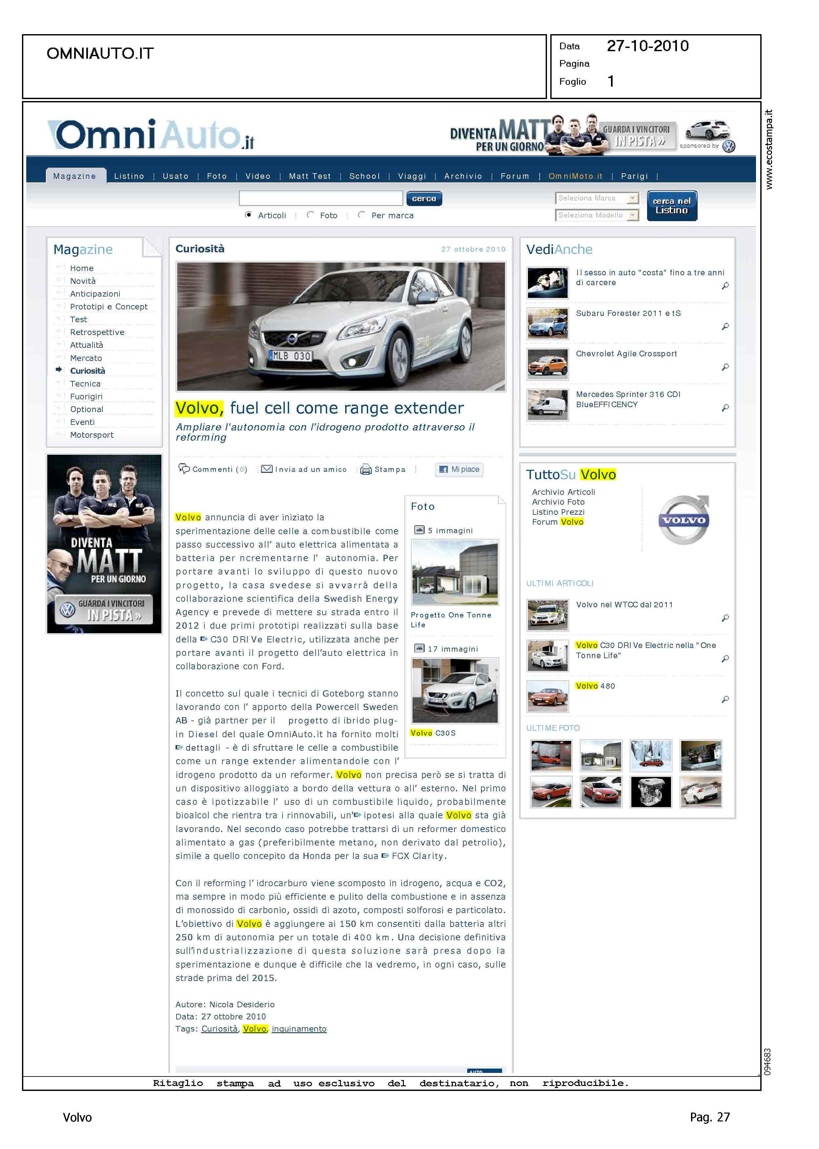Click the Facebook Mi piace button
Screen dimensions: 819x1149
pos(459,469)
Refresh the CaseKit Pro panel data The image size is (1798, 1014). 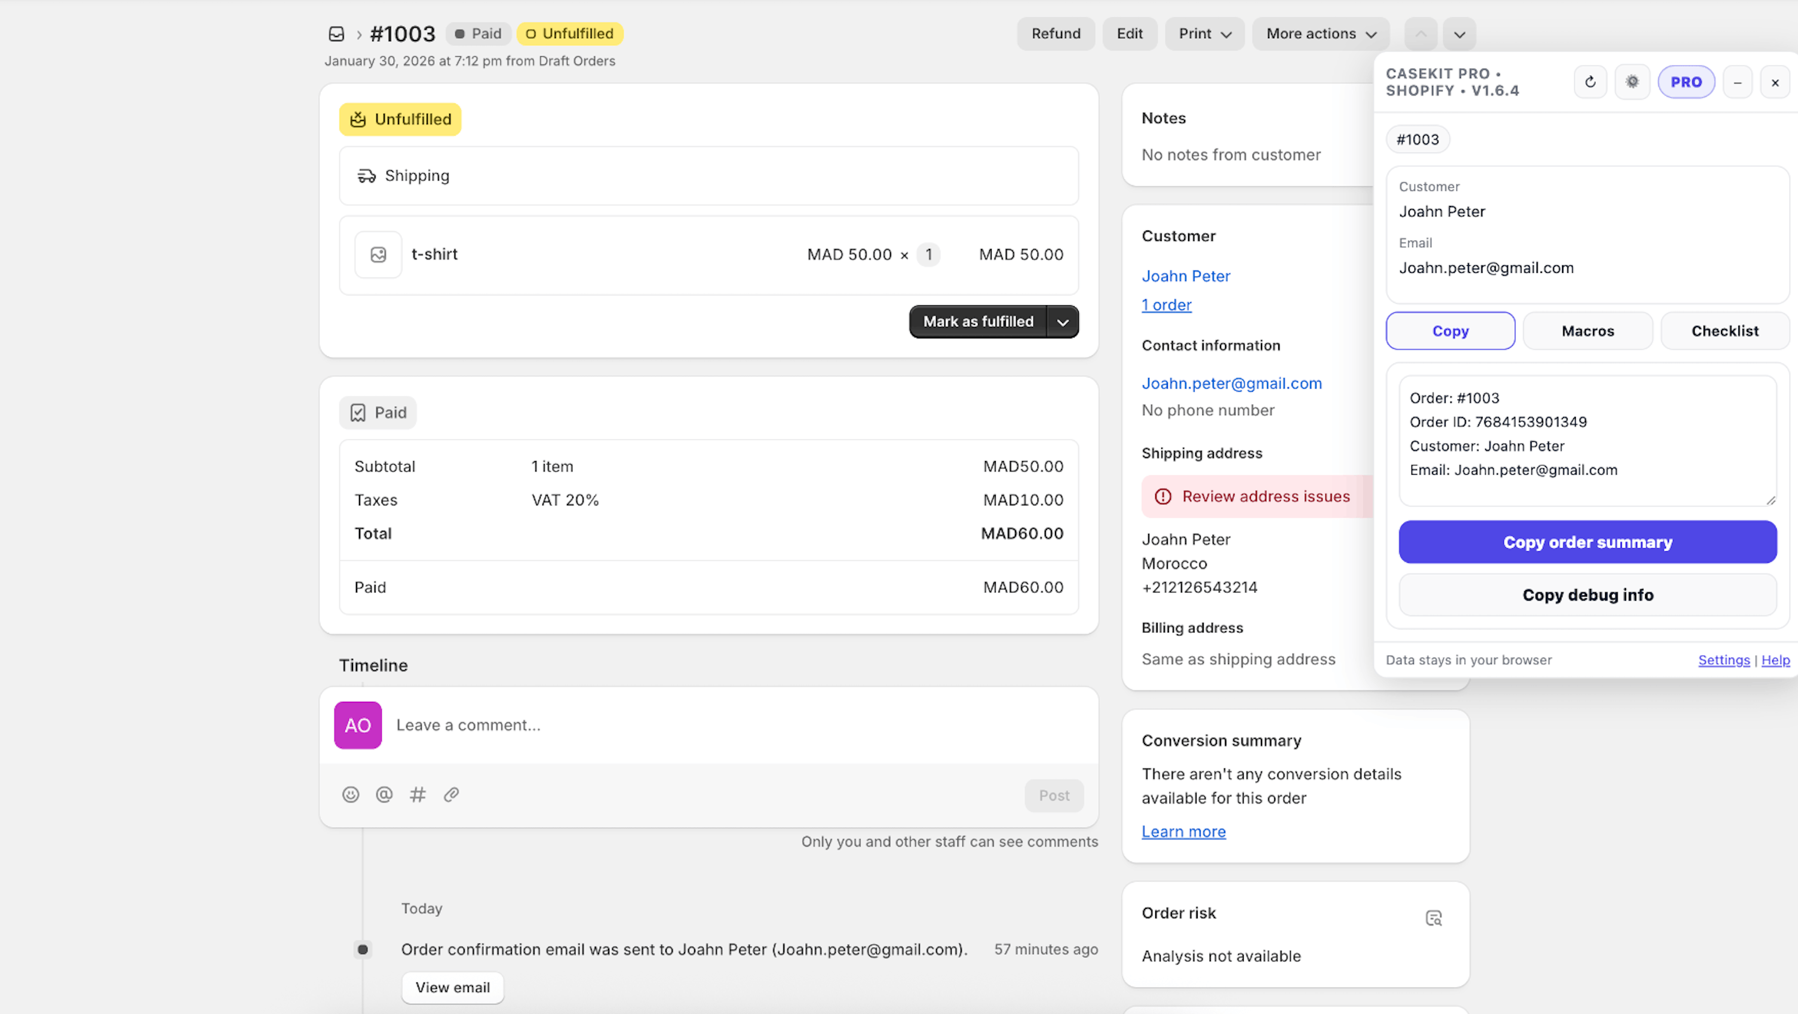[x=1590, y=82]
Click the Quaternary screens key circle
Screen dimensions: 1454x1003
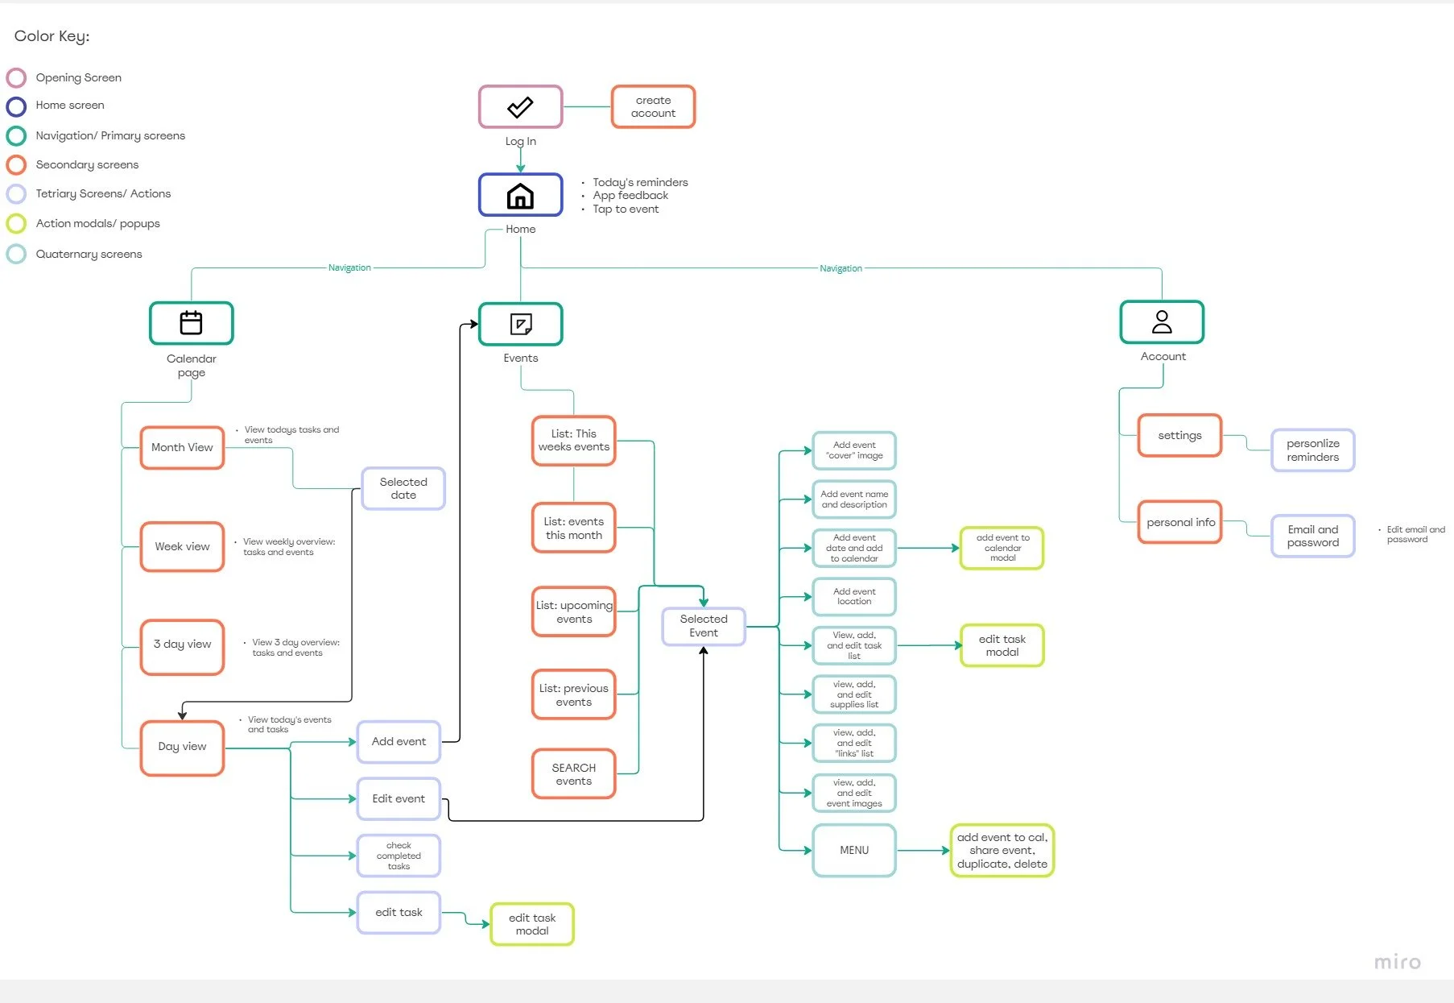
□ □ □ □
Your answer should hold only the lines from the line with "Click the Quaternary screens key circle" through the closing line of the records, restated exactly and free of pictures.

§ Result
Click the Quaternary screens key circle
Screen dimensions: 1454x1003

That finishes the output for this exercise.